As consumers become aware of the health benefits of nuts, consumption is on the rise. One fact that has emerged is that nuts reduce risk of heart disease. How do hazelnuts measure up?
Hazelnuts and Heart Health
Hazelnuts have been deemed the most beneficial nut for heart health, containing a mix of beneficial compounds that protect against coronary disease.
- Hazelnuts are high in oleic acid, a monounsaturated fatty acid that helps to lower cholesterol.
- Hazelnuts lower blood pressure because of minerals such as calcium, magnesium, and potassium.
- Hazelnuts contain cardioprotective arginine, an amino acid that relaxes blood vessels.
Did you Know?
Hazelnuts, in fact, are one of the best nut sources of cardioprotective monounsaturated fatty acid and are lowest in saturated fat.
Nutritious Hazelnuts
Hazelnuts have been ranked as one of the most nutritious nuts because they supply significant amounts of protein and fiber, vitamin E, B vitamins, iron, zinc, calcium, magnesium, and potassium.
Nutritional Benefits of Hazelnuts
- Antioxidants
- Fiber
- Heart-healthy monounsaturated and polyunsaturated fats
- Minerals
- Phytochemicals
- Phytonutrients
- Phytosterols
- Protein
- Vitamins
Hazelnuts and Folate
Hazelnuts contain the highest concentration of folate, which reduces risk factors for cancer, heart disease, Alzheimer’s, neural tube defects, and depression.
Hazelnuts and Phytochemicals
Phytochemicals are beneficial plant compounds such as carotenoids, flavonoids, and proanthocyanidins, which decrease risk of heart disease and cancer. Hazelnuts have the highest amount of proanthocyanidins of the tree nuts. These compounds may also reduce risk of urinary tract infections and blood clotting.

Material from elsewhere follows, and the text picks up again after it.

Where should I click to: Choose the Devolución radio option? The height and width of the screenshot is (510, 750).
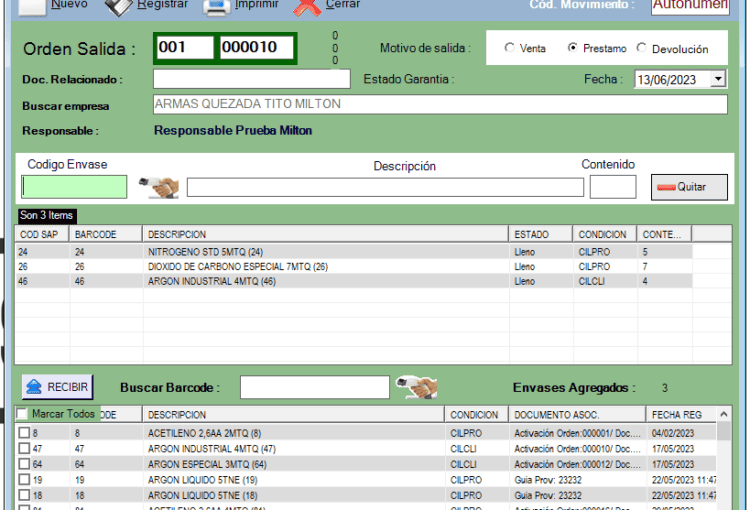click(642, 48)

Health Benefits of Hazelnuts
Hazelnuts are in the top category of nuts, right in with walnuts, pecans, and almonds, for the beneficial compounds they contain.
In a Nutshell:
- Low in saturated fat
- High in polyunsaturated and monounsaturated fats
- Excellent source of vitamin E, folate, calcium, and potassium
- Quality source of protein and fiber
- Eating hazelnuts is endorsed by the Dietary Approaches to Stop Hypertension (DASH) Eating Plan, issued by the U. S. Department of Agriculture (USDA) and the Department of Health and Human Services (DHHS).

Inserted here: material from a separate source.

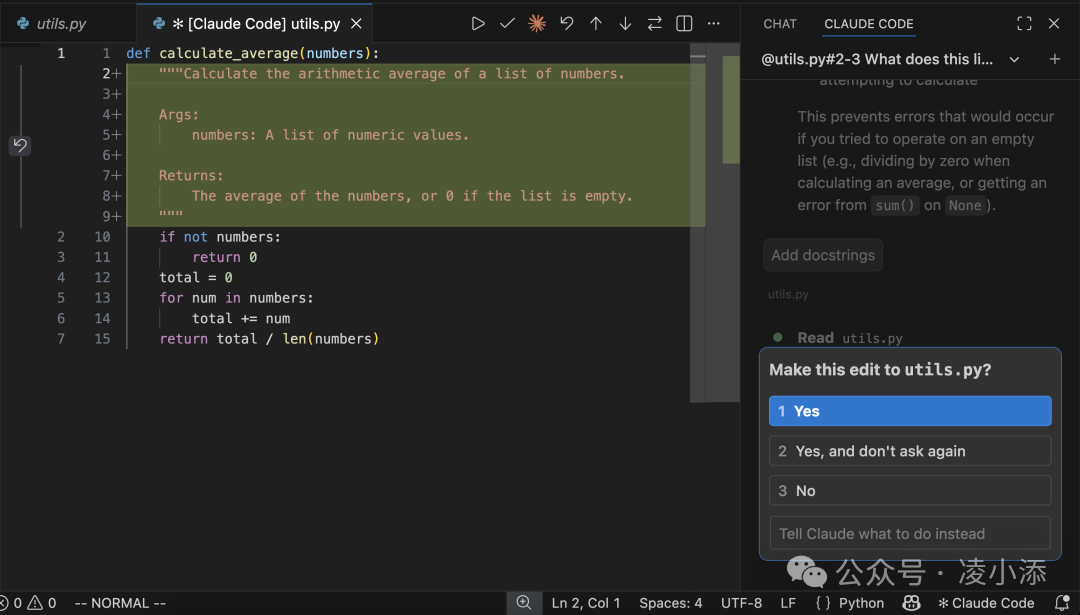Switch to the CHAT tab
Viewport: 1080px width, 615px height.
[x=779, y=23]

- As recommended in Dietary Guidelines for Americans, consumers should eat 1.5 ounces of nuts (including hazelnuts) four to five times per week, as part of a healthful, heart-friendly eating plan.

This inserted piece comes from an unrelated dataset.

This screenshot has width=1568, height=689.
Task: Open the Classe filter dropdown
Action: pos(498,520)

Hazelnuts: Nutritious and Delicious
- Hazelnut oil is highly prized for its delicate flavor
- Hazelnut flour or meal can be used for baked items
- Chopped hazelnuts go well with chocolate and coffee flavored dessert items
- Hazelnut nut butter can also be spread on crackers, toast, or bagels
- Nutella is a popular and delicious chocolate-hazelnut spread
Hazelnuts have a wonderful sweet flavor, which makes them a delight to include in the diet--and better still, eating hazelnuts is an easy-to-implement approach to wellness.